(DOCUMENT SEGMENT):
▬▬▬▬▬▬▬▬▬▬

George Frederick "Buzz" Beurling,  (6 December 1921 – 20 May 1948) was the most successful Canadian fighter pilot and flying ace of the Second World War.

Beurling was recognised as "Canada's most famous hero of the Second World War", as "The Falcon of Malta" and the "Knight of Malta", having been credited with shooting down 27 Axis aircraft in just 14 days over the besieged Mediterranean island. Before the war ended his official total climbed to either 31 or 31.

Beurling's wartime service was terminated prior to war's end, for repeated stunting and his lack of teamwork. Having found a way to potentially continue combat flying in the postwar era, Beurling was killed in a crash while attempting to deliver an aircraft to Israel.<ref>"George Frederick "Screwball" Beurling."  acesofww2.com'. Retrieved: 3 August 2009.</ref>

Early life
George Beurling was born in 1921 in Verdun (now part of Montreal), Quebec into a religious family and was the third of five children in the family. His father, Frederick Gustav Beurling, was Swedish and a commercial artist working for the Claude Neon Company. His mother, Hetty Florence Gibbs, is of English descent and was born in the Montreal suburb of Pointe-Saint-Charles.

▬▬▬▬▬▬▬▬▬▬

(DATASET EXCERPT):

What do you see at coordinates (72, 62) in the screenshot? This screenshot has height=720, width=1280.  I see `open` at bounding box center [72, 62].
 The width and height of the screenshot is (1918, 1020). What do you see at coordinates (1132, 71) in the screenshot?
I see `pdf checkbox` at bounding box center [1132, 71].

▬▬▬▬▬▬▬▬▬▬

(ASSIGNED TASK): Can you retype the text about George Beurling between "Beurling's wartime service" and "suburb of Pointe-Saint-Charles.", inclusive? Rely only on the text about George Beurling, not on the data.

(RESPONSE AREA):
Beurling's wartime service was terminated prior to war's end, for repeated stunting and his lack of teamwork. Having found a way to potentially continue combat flying in the postwar era, Beurling was killed in a crash while attempting to deliver an aircraft to Israel.<ref>"George Frederick "Screwball" Beurling."  acesofww2.com'. Retrieved: 3 August 2009.</ref>

Early life
George Beurling was born in 1921 in Verdun (now part of Montreal), Quebec into a religious family and was the third of five children in the family. His father, Frederick Gustav Beurling, was Swedish and a commercial artist working for the Claude Neon Company. His mother, Hetty Florence Gibbs, is of English descent and was born in the Montreal suburb of Pointe-Saint-Charles.